= Irina Nikolaeva =

Linguist and academic researcher

Irina Alekseevna Nikolaeva (b. 1962) is a linguist and Emeritus Professor of Linguistics at the SOAS University of London.

==Biography==
Nikolaeva gained her PhD from the University of Leiden in 1999. She worked at the University of Konstanz and the University of Oxford before joining SOAS in 2007 as a Lecturer. She was appointed Professor of Linguistics in 2012 and Emeritus Professor in 2020. She was awarded the Humanity Award at the 2008 Women of Discovery Awards. She was elected as a fellow of the British Academy in 2019.

==Select publications==
- Nikolaeva, I. 2020. Yukaghir morphology in a historical and comparative perspective. München: Lincom GmbH.
- Nikolaeva, I. and Spencer, A. 2019. Mixed categories: The Morphosyntax of noun modification.

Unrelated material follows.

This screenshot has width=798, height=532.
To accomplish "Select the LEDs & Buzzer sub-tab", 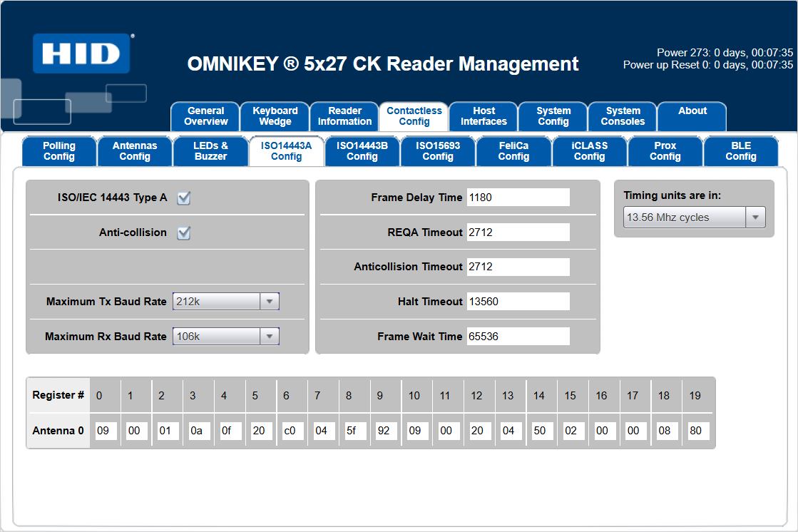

Cambridge: Cambridge University Press.
- Nikolaeva, I. 2014. A grammar of Tundra Nenets. Berlin: Mouton de Gruyter.
- Ackerman, F. and Nikolaeva, I. 2013. Descriptive typology and linguistics theory: a study in the morphosyntax of relative clauses. Stanford: CSLI.
- Dalrymple, M.and *Nikolaeva, I. 2011. Objects and information structure. Cambridge: Cambridge University Press.